A reference to a subroutine. If there is no filehandle (previous item), then this subroutine is expected to generate one line of source code per call, writing the line into [$_](https://perldoc.perl.org/perlvar#%24_) and returning 1, then finally at end of file returning 0. If there is a filehandle, then the subroutine will be called to act as a simple source filter, with the line as read in [$_](https://perldoc.perl.org/perlvar#%24_). Again, return 1 for each valid line, and 0 after all lines have been returned. For historical reasons the subroutine will receive a meaningless argument (in fact always the numeric value zero) as $_[0].
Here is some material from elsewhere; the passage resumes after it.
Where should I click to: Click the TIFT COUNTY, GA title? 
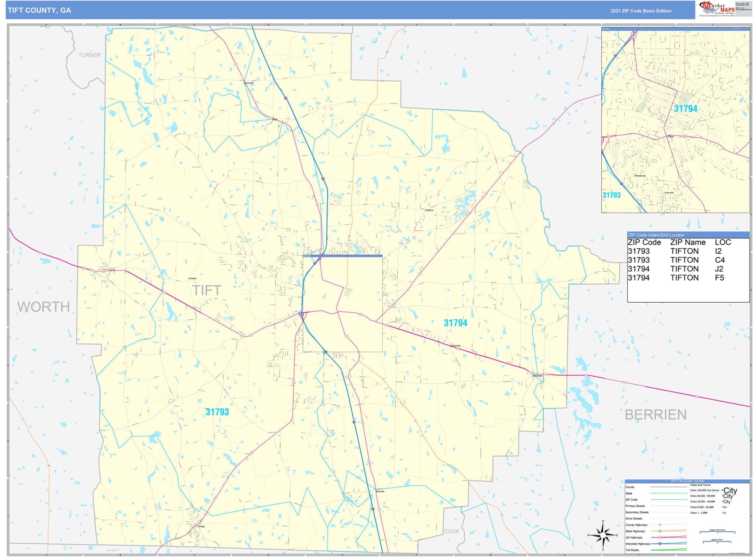pyautogui.click(x=39, y=10)
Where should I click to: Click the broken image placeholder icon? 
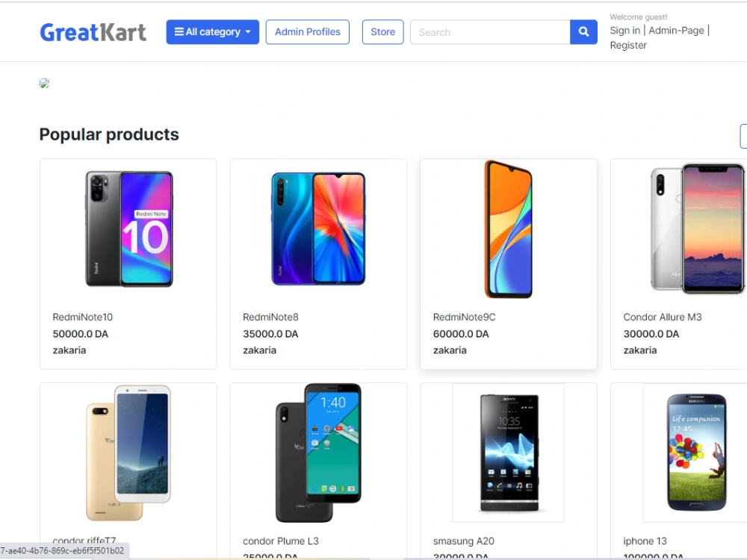[x=44, y=83]
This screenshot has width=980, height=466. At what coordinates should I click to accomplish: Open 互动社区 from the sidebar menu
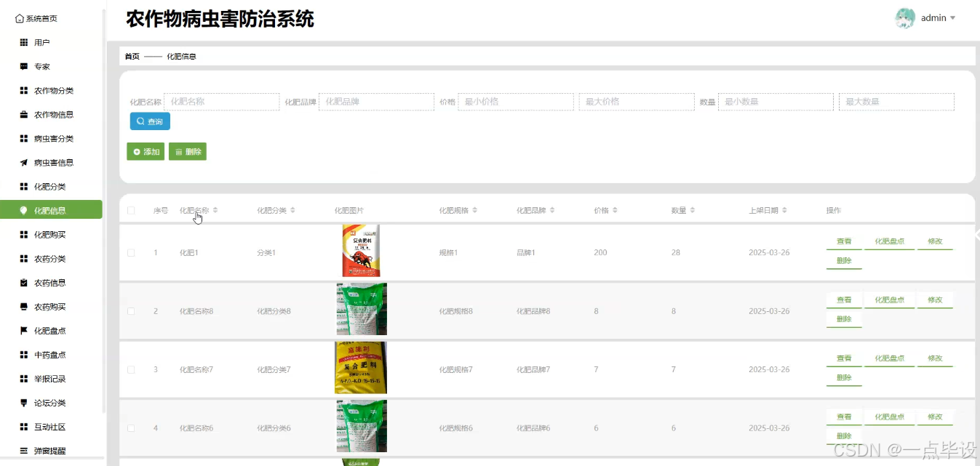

Optional state for the subroutine. The state is passed in as $_[1].

vadimkantorov avatar Jan 07 '25 15:01 vadimkantorov

I don't think overriding PerlIO is the way to go here. That is, unless you want the modules to be open()able as if they really existed.

Pushing your own handler (either a coderef or an object) into @INC is probably the best approach, in either case you need to add some code to core to handle that. An alternative approach might be to override the require opcode.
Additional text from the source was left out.